For detailed information on William O’Neil’s investment methodology, I recommend purchasing the book and thoroughly digesting its contents.

CAN-SLIM’s “A”: Annual Earnings Increases

It is common for companies to announce temporarily strong financial results, but that alone is often insufficient to identify breakthrough stocks. To confirm that the latest reports are not temporary and that the company’s quality is high, it’s important to consider the annual EPS growth. Specifically, look for companies that have shown annual EPS growth for the past three consecutive years.

Exclude stocks with a decrease in EPS in the second year and focus on companies that have consistently succeeded over the past several quarters with a substantial increase in EPS. Such companies are more likely to be breakthrough stocks, especially during an upward market trend.

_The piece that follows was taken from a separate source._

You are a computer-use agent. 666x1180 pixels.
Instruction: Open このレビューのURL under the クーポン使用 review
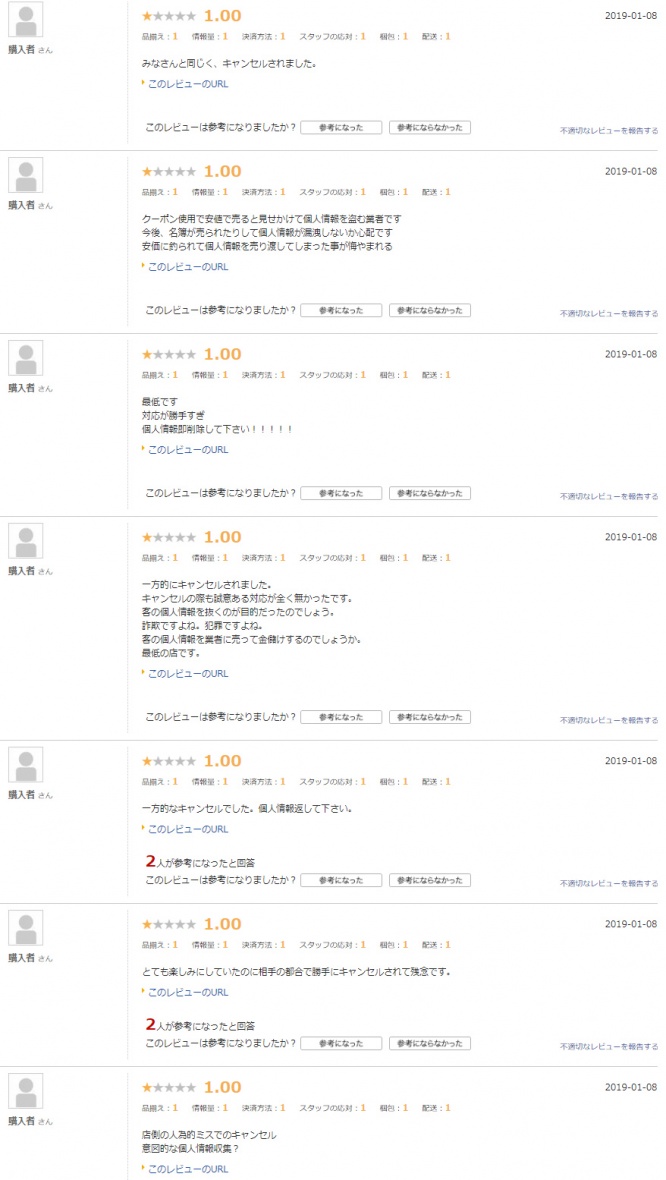(188, 267)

Select Stocks with an Annual EPS Growth Rate of 25-50%

If you’re buying stocks, you should choose those with an annual EPS growth rate of 25%, 50%, or even 100% or more. Even if there is a temporary decrease in the growth rate over a five-year period, a recovery to new high levels in the following year is considered favorable.

Search for Stocks with a High Return On Equity (ROE)

There are two methods to measure the profit and growth of stocks: Return on Equity (ROE) and Earnings Per Share (EPS).

ROE is calculated by dividing the net profit by shareholders’ equity, serving as an indicator of how efficiently a company utilizes its funds.

Almost all stocks that have experienced rapid growth in the past 50 years have shown a minimum of 17% ROE. Notably, the ROE for breakout stocks is often in the range of 25-50%.

Find Companies with Outstanding Annual EPS and Quarterly EPS

To be considered outstanding, a stock should exhibit both recent increases in annual EPS and quarterly EPS. Stocks with a high likelihood of success or those that experience significant growth often emerge when these critical factors align.

For newly public stocks where there may not be a three-year record of EPS, it’s essential to investigate whether there have been substantial increases in EPS over the most recent 5-6 quarters.

However, relying solely on profits for 1-2 quarters is insufficient and may suggest a potential future decline. It’s important to consider sustained growth trends for a more comprehensive evaluation.

Is PER Important?

For many years, analysts considered PER (Price-to-Earnings Ratio) as a fundamental tool for investment decisions. The common belief was that one should buy a stock if it is undervalued (low PER) and sell if it is overvalued (high PER).

However, analyses of breakout stocks from 1880 to the present have shown that PER has little correlation with stock price movements and is not very useful for making buy or sell decisions.

Therefore, assuming that a stock is “undervalued” simply because it has a low PER is considered a misconception. The analysis suggests that what is more crucial in stock selection is the rate of change of EPS.

During the initial stages of the rise of breakout stocks from 1953 to 1985, the average PER was 20 times. Subsequently, these stocks expanded their PER up to 125% during the ascent, reaching an enlargement to 45 times.